─── LISTED ENTRIES

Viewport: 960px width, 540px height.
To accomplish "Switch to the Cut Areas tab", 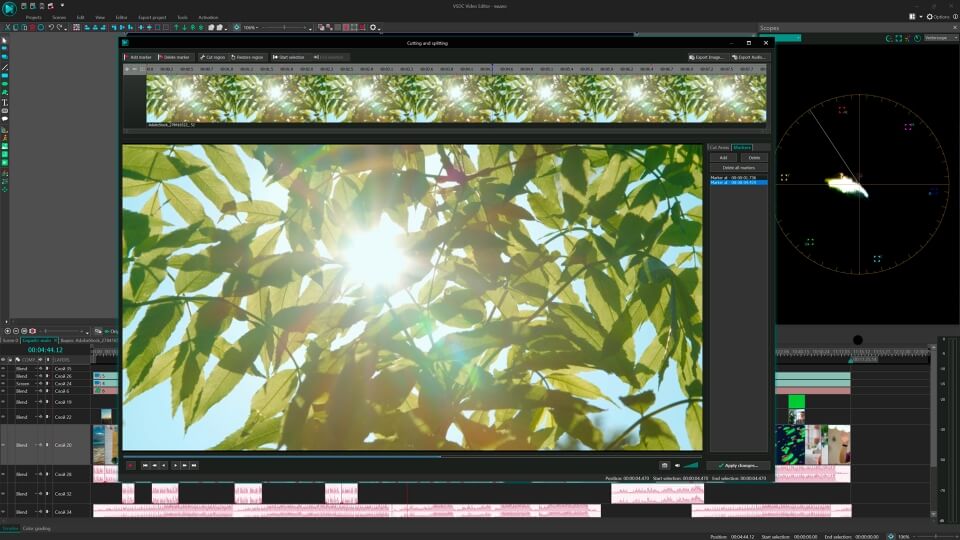I will (x=719, y=147).
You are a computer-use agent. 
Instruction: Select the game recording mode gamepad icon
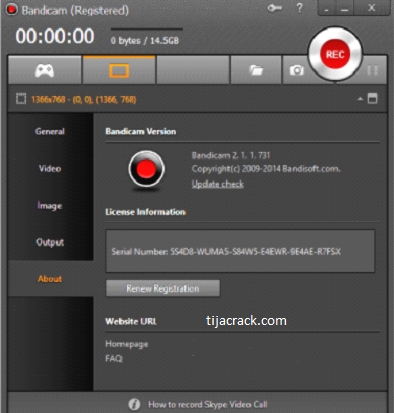[x=44, y=70]
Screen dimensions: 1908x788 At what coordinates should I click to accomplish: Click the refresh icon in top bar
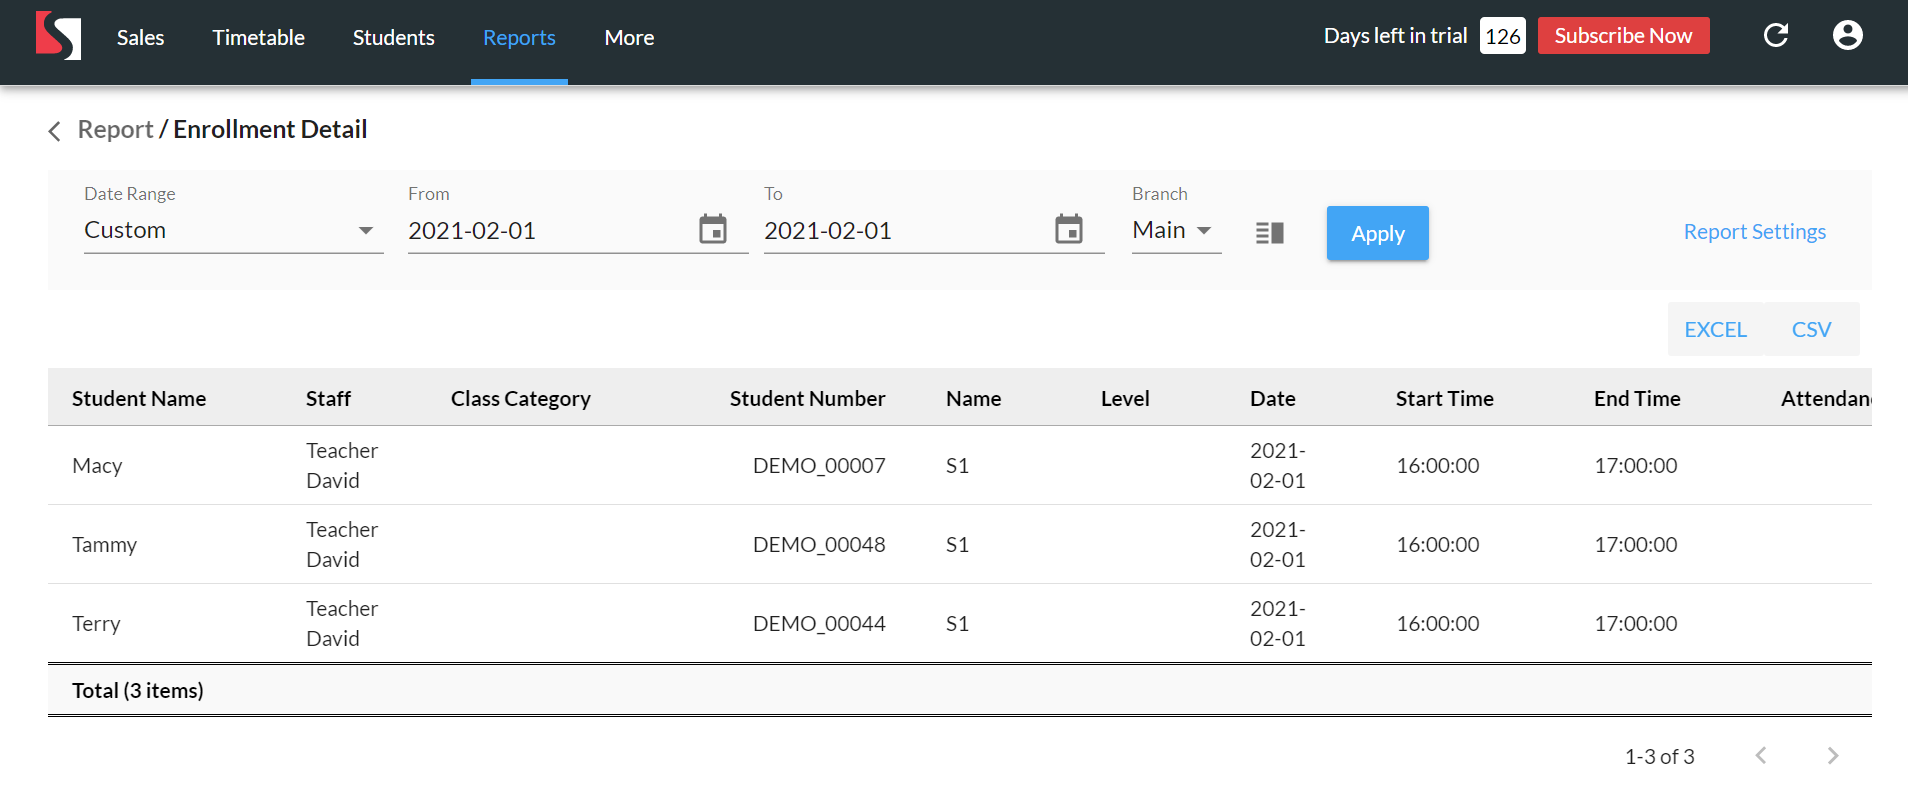(1776, 36)
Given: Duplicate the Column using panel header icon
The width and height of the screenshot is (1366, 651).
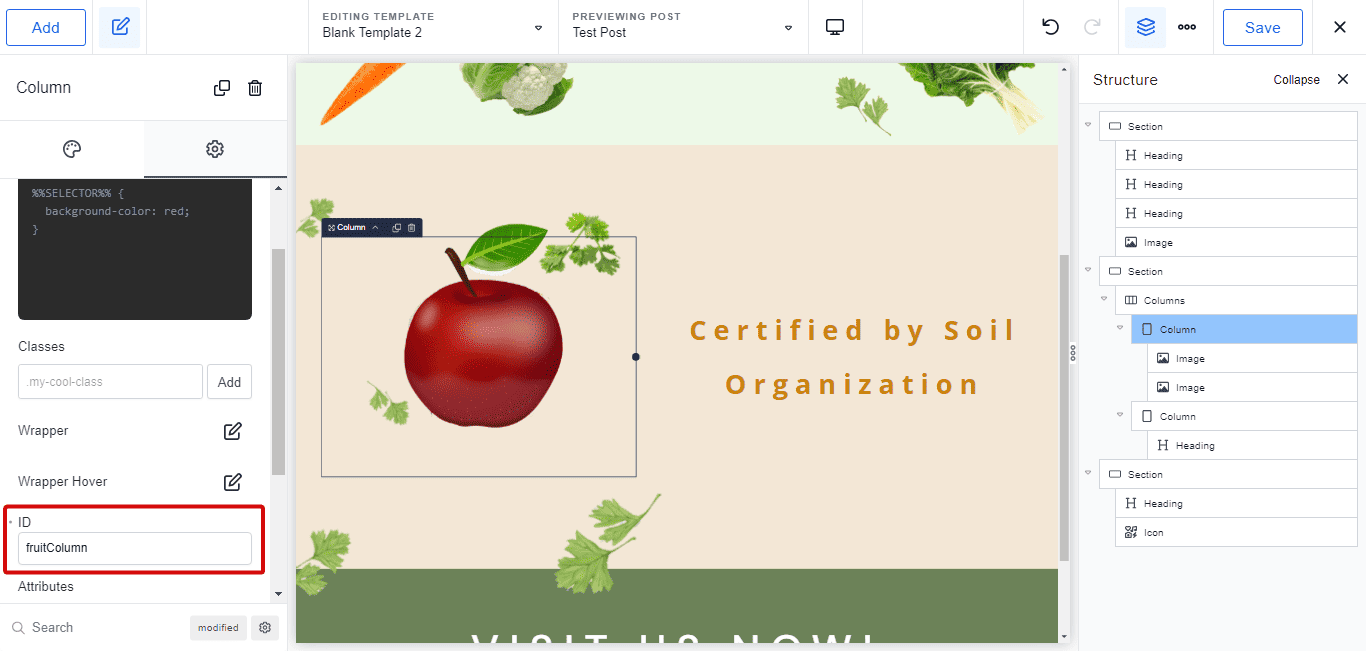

──────

◆ EXERCISE DETAILS
Word for word, write out each line from the one with "Screen dimensions: 1908x788" through the end of the entries above, and omit any pictures.

◆ ANSWER SECTION
Screen dimensions: 1908x788 At what coordinates should I click to accomplish: Click the refresh icon in top bar
(1776, 36)
Given: Duplicate the Column using panel header icon
The width and height of the screenshot is (1366, 651).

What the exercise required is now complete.